“Today marks a biofuel breakthrough for the whole airline industry… Virgin Atlantic, and its partners, are proving that you can find an alternative to traditional jet fuel and fly a plane on new technology, such as sustainable biofuel.”
That was Richard Branson, posing with a coconut next to a plane that had just flown from London to Amsterdam using biofuels made from nuts. Sort of: the fuel mix was 5% biofuels and 95% normal jet fuel. That was in 2008.
“Long haul travel is more important than ever for connecting people around the world and it’s our responsibility to ensure we’re doing that in the most sustainable way possible… That’s why we’re excited to showcase this fuel on its first commercial flight as we plan for the world’s first full scale jet fuel plant using this amazing new technology.”

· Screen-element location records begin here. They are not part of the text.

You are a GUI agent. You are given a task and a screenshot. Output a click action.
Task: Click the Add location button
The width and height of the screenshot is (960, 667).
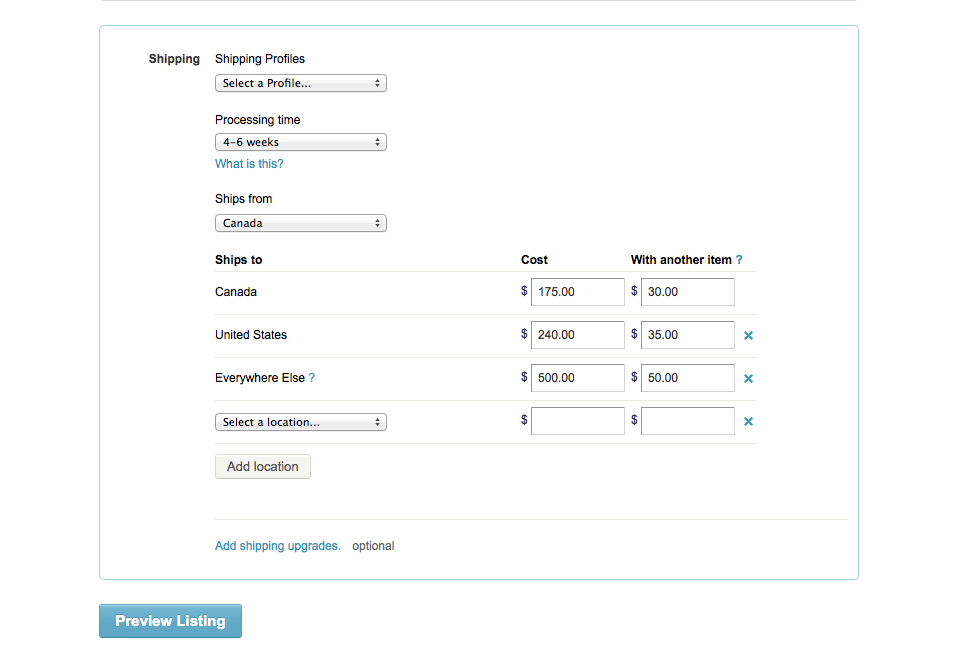(263, 467)
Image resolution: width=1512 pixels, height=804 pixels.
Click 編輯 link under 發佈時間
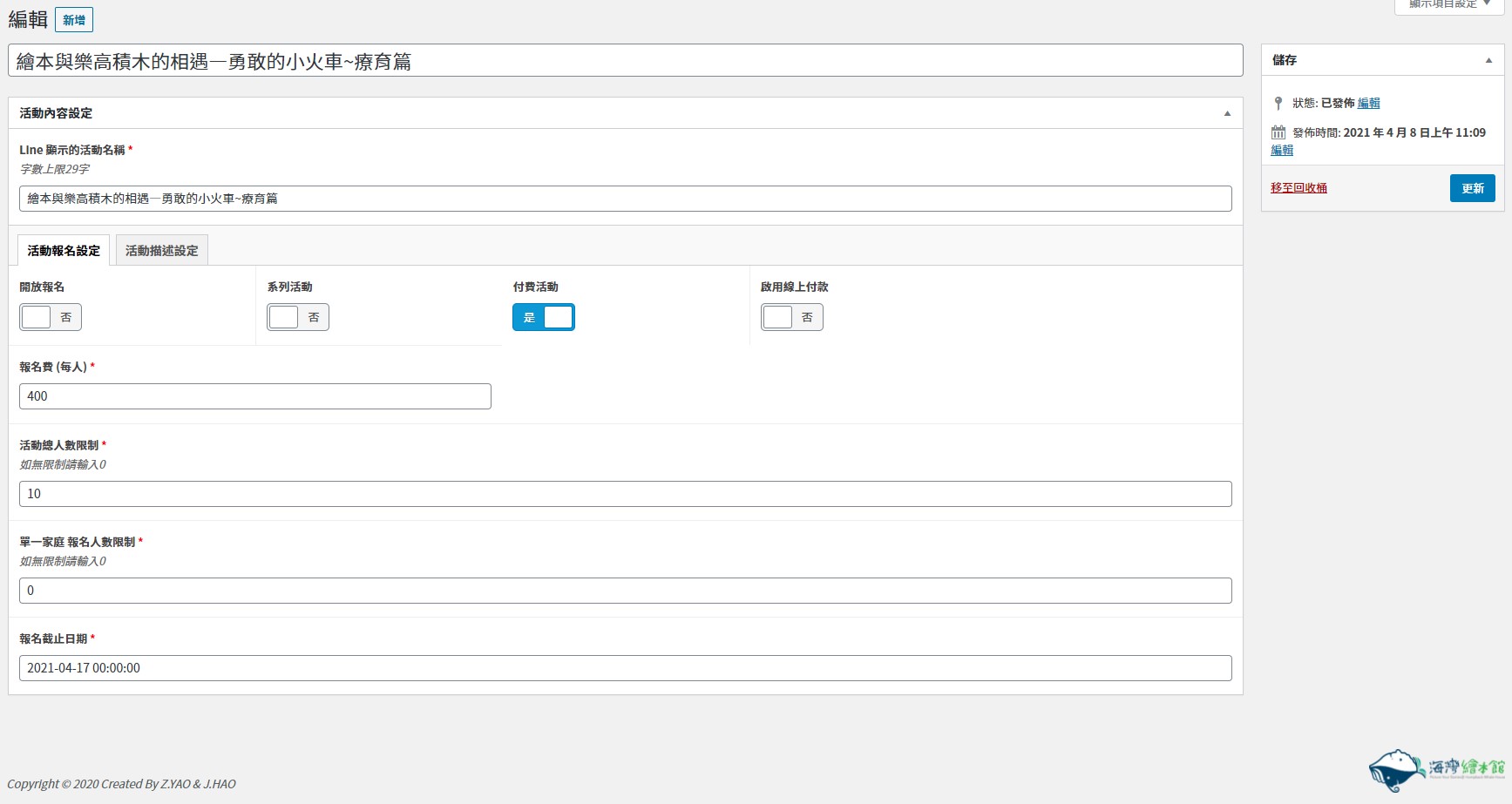pos(1282,150)
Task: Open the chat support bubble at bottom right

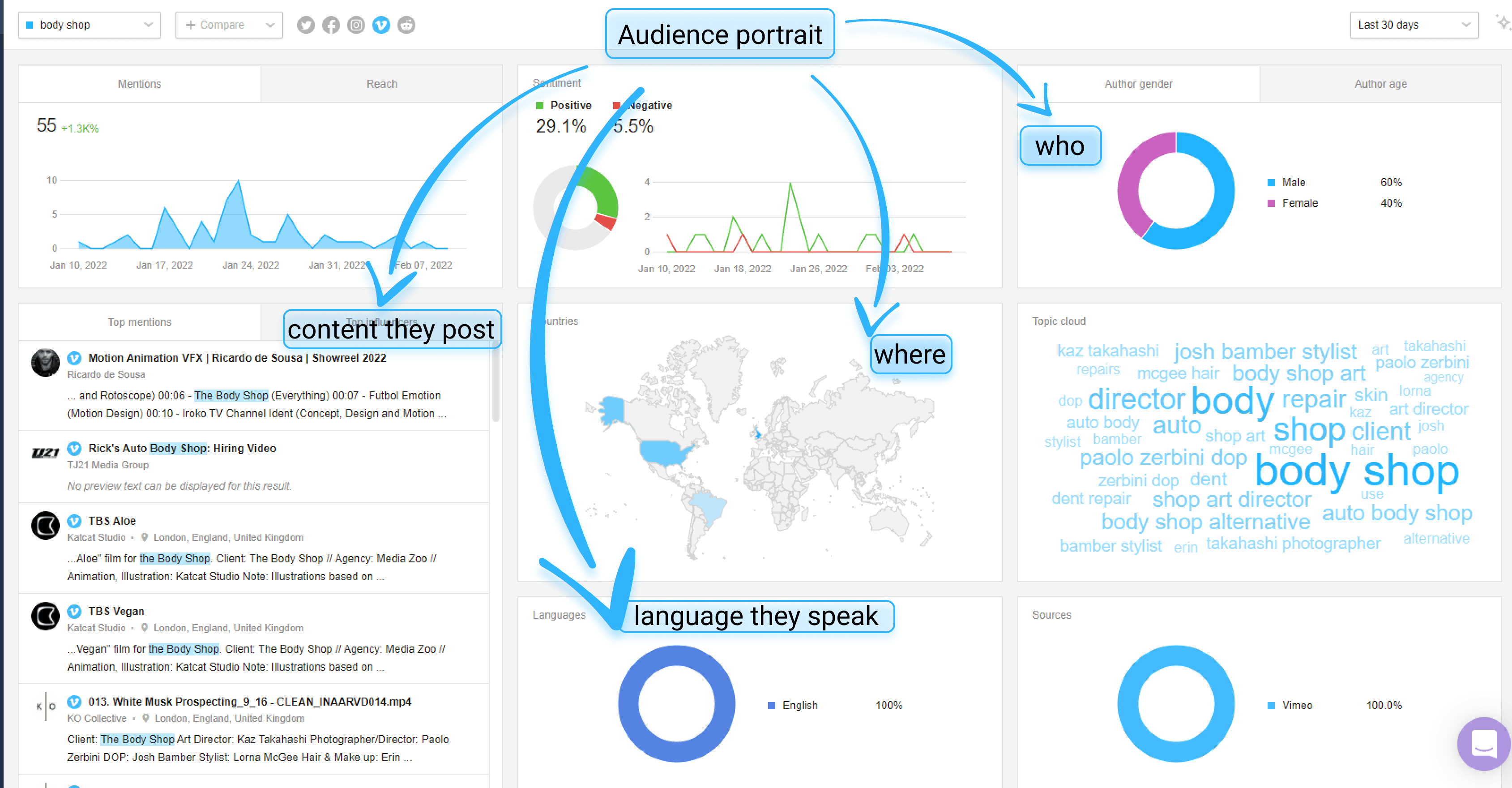Action: point(1483,744)
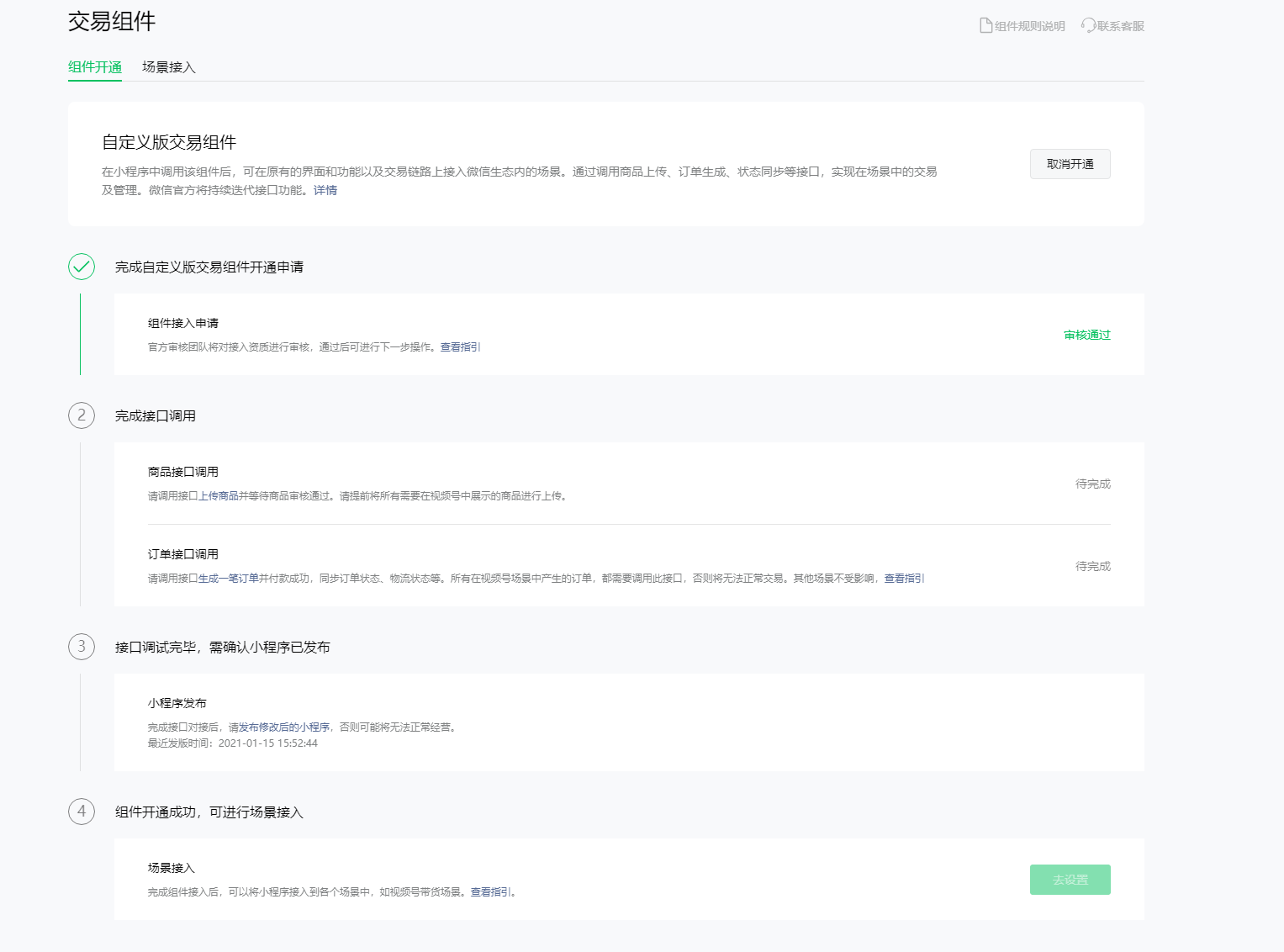Click 待完成 status for 订单接口调用
This screenshot has height=952, width=1284.
pos(1092,566)
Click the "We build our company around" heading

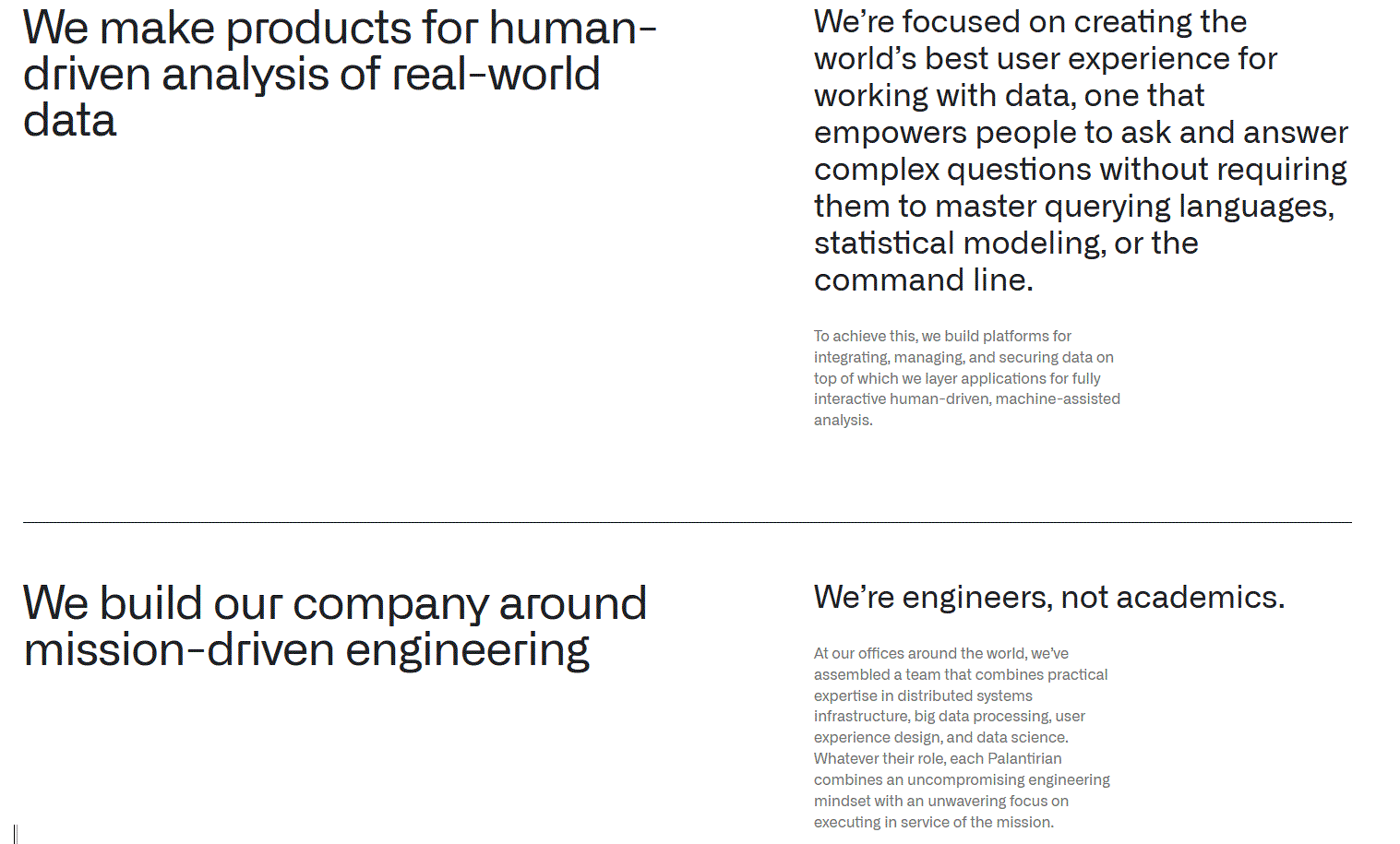coord(335,626)
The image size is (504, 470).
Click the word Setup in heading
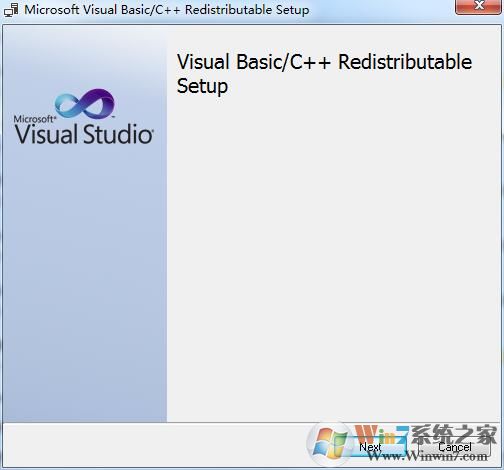pyautogui.click(x=202, y=86)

That was Richard Branson, posing with a green umbrella next to a plane that had just flown from Orlando to London using fuels made from waste industrial gases. Sort of: the fuel mix was 5% ethanol and 95% normal jet fuel. That was 2018.
Is it just me, or … ?
Let’s not be cynical. There are positives to take from the juxtaposition of these two stories. For one thing, the quality of photography on the internet has improved dramatically since 2008. Virgin Atlantic are still trying to make flying greener. And Richard Branson hasn’t aged a day. In fact he may actually be getting younger.
The negatives? The expected breakthrough on sustainable jet fuels has not materialised. Virgin Atlantic is still getting PR attention with incremental improvements, and one has to wonder where all the other airlines are on alternative fuels. And Richard Branson hasn’t aged a day. In fact he may actually be getting younger.
Sure, it’s great to see the Lanzatech fuel in use here, and giving it a high profile PR moment might encourage investment. But it won’t be able to manufacture enough for Virgin to use it at scale until 2025, and that’s just one airline. And it’s that long delay that is ultimately the problem. There are things that could make aviation much more sustainable, including advanced biofuels, new types of jet engine, and even electric propulsion. Since aviation continues to expand, progress on almost all of them is too slow to make a difference to falling emissions now.
Ultimately the problem facing the aviation industry is not technology, but urgency. We don’t have another ten years to wait for sustainable flying. The longer we wait for a global peak in emissions, the harder it will be to keep warming within 2 degrees. The IPCC said in 2007 that emissions had to peak by 2015, which they haven’t done. The Met Office says 2020 at the very latest, at which point ‘very hard’ essentially turns to ‘impossible’.
Given the slow progress, we can’t leave it to the industry. We can support the new technologies with public money, as Branson is requesting, but there should be stick as well as carrot – perhaps penalties for exceeding a certain efficiency rate. We can consider other measures such as a frequent flyer levy, and banning first class travel to make better use of each plane in the air. We should be saying no to airport expansion plans, especially Heathrow. It is of course necessary for some of us at times, but we all need to think long and hard before we get on a plane.
The simple reality is that despite the twirling of green umbrellas, there’s still no way for the world to keep flying and stop climate change.